With even former deficit hawks such as Robert Rubin coming down firmly for a big stimulus package, the question becomes not “whether” but “what.” For both substantive and political reasons, I think it would be wise to build some long-term fiscal responsibility into the package.
Fortunately, there are strong micro as well as macro arguments for phasing in a greenhouse-gas tax, or the equivalent in terms of cap-and-trade. You want the markets to be able to plan in advance for the shift in relative prices. So the timing that’s right in terms of bringing the budget back toward balance as the economy gets back to full employment is also right in terms of allowing adequate lead-time for adaptation.

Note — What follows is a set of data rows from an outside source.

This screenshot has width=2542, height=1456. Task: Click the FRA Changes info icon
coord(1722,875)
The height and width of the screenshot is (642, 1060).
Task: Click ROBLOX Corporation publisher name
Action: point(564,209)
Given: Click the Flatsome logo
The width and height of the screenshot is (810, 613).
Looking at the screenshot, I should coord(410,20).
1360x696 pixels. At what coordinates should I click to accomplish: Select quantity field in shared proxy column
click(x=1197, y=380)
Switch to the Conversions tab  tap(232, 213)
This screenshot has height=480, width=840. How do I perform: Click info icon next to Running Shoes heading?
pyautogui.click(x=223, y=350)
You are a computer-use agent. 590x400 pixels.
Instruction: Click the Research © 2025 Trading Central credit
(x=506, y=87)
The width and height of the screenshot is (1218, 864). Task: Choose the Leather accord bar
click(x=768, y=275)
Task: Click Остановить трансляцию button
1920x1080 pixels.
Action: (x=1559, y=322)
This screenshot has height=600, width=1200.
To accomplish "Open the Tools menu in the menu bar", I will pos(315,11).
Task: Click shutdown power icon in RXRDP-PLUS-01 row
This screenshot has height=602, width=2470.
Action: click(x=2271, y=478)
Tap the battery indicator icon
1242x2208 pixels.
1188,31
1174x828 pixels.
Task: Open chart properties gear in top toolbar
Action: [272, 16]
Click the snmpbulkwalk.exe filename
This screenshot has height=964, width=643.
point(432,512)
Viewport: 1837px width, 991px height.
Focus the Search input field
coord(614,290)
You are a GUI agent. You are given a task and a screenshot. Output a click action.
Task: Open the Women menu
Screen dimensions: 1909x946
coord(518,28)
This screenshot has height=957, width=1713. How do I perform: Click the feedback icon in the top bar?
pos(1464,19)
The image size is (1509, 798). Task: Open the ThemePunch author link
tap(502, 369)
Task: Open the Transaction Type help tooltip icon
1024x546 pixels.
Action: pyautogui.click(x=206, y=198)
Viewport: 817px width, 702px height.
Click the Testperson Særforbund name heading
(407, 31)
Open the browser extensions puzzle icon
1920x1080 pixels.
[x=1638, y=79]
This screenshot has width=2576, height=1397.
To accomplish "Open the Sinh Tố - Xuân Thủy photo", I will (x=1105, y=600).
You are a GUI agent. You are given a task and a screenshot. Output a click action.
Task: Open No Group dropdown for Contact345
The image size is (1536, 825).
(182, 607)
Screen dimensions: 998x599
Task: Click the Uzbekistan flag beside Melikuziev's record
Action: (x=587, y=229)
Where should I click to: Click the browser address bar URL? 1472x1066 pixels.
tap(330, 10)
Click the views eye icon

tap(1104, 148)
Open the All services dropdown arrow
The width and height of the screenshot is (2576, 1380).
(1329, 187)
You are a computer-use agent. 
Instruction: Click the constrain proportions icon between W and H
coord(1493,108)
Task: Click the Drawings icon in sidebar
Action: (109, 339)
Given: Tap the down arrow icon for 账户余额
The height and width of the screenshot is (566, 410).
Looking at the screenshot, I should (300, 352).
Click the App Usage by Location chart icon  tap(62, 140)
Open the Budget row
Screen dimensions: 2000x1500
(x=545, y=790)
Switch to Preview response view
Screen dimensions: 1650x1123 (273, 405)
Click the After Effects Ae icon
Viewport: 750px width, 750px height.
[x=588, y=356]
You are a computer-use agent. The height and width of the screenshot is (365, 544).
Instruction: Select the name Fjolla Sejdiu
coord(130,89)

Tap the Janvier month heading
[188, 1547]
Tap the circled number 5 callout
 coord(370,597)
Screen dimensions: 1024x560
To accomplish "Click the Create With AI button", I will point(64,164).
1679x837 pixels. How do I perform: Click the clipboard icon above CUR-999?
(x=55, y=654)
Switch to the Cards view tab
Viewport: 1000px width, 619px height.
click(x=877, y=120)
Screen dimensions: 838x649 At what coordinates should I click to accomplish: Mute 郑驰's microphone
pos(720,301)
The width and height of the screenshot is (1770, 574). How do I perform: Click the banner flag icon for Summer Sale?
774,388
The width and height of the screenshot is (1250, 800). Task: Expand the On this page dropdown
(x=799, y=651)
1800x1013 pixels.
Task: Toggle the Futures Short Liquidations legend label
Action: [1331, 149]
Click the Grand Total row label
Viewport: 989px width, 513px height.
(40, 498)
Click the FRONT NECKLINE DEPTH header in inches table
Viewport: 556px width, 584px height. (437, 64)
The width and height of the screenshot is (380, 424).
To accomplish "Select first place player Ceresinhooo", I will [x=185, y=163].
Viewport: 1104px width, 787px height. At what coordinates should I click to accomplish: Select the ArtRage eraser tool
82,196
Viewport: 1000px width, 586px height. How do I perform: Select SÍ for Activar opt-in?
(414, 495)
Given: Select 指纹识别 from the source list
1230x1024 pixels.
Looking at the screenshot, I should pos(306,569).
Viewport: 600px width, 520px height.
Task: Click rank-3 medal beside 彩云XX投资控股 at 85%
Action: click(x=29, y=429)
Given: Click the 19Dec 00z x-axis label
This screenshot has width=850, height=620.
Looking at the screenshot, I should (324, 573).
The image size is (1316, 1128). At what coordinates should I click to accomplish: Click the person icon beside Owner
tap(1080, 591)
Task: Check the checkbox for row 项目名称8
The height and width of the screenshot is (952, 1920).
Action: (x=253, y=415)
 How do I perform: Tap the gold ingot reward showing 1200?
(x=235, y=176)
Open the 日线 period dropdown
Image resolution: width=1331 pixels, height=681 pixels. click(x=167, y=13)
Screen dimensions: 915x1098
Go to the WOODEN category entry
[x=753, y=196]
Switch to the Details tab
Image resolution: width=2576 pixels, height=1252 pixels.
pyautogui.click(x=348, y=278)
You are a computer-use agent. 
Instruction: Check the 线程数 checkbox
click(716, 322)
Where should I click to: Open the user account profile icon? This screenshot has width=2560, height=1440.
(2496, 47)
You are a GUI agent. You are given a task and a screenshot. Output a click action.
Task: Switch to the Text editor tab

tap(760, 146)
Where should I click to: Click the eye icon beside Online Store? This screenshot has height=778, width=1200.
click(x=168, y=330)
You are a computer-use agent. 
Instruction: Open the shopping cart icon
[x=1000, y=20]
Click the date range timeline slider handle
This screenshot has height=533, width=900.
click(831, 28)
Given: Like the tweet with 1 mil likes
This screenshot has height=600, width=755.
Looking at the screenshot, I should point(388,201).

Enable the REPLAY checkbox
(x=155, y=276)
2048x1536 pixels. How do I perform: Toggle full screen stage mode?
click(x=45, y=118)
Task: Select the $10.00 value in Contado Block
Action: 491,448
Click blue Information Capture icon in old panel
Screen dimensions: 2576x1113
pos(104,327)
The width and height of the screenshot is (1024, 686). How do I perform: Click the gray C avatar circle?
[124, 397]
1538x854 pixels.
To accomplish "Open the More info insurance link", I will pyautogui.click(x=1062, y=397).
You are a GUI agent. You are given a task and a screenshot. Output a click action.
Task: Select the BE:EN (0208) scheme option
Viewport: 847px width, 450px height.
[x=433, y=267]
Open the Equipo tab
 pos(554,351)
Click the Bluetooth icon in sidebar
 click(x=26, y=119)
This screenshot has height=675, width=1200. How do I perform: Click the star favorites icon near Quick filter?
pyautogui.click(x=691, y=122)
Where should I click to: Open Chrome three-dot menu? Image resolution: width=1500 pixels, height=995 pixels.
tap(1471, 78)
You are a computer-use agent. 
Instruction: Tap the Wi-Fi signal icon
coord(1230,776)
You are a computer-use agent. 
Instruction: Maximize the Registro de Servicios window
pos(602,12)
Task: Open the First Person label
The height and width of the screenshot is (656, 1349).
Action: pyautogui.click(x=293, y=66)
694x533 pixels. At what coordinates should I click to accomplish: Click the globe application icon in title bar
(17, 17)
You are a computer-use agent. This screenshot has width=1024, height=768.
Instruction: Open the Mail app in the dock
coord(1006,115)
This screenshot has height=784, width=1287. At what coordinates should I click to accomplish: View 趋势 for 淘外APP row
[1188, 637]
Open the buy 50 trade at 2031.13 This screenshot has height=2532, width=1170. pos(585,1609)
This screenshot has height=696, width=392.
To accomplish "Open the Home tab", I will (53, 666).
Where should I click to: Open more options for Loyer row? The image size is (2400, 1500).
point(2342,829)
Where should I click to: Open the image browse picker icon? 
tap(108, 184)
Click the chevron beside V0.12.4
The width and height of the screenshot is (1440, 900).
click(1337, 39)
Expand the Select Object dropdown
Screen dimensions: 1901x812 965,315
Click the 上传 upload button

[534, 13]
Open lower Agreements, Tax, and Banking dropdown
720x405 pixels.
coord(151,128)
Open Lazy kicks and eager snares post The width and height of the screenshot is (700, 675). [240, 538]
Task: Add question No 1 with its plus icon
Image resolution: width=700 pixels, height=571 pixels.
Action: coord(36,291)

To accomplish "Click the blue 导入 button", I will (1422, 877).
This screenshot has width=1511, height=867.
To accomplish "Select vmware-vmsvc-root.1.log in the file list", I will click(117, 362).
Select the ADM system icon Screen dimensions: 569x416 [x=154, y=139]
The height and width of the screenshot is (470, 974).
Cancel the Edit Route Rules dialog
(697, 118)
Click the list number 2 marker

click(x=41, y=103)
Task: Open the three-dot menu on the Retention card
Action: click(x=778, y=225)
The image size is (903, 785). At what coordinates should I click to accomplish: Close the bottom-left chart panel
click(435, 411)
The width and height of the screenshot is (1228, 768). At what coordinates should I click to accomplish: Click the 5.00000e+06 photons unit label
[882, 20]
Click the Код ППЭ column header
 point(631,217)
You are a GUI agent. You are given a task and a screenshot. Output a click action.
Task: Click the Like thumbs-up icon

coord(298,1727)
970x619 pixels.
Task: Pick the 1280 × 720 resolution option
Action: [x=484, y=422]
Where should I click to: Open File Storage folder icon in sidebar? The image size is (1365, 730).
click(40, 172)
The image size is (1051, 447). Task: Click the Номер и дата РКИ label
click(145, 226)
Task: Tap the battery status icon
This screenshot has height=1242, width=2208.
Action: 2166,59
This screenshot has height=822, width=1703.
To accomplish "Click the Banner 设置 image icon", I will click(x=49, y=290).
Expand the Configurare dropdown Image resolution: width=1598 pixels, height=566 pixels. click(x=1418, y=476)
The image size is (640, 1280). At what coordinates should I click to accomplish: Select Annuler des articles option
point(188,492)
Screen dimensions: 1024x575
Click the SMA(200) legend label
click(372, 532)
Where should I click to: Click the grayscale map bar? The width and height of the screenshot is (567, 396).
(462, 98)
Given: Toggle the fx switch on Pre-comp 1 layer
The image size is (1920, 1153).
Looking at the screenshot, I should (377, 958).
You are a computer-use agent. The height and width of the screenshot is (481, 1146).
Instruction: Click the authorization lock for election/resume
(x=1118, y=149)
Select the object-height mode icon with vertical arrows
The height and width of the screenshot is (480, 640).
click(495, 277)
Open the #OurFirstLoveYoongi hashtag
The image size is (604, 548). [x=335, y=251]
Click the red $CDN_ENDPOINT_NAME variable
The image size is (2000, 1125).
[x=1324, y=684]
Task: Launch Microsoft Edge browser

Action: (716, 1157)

I haven’t seen the revenue estimates from auctioning the GHG permits; that depends in part on how tight the limits are, and in part on how quickly the markets adapt. But the numbers are big.
So Obama could do “a hundred days” of health care, revenue sharing, guaranteed college, doubling NSF and NIH, new GI Bill, transportation infrastructure, communications infrastructure, and power-transmission infrastructure — all good microeconomics and most of them quick stimulus — plus a cap-and-trade that phases in starting in 2011. Add to that, on purely distributive grounds, a revenue-neutral partial repeal of the Bush tax cuts on the >$250k group with tax breaks for everyone else, and the taxing-and-spending part of the Newer Deal is just about done.
This is a case where haste makes efficiency. The longer the interests have to work on, e.g., health care, the more barnacle-ridden the likely outcome.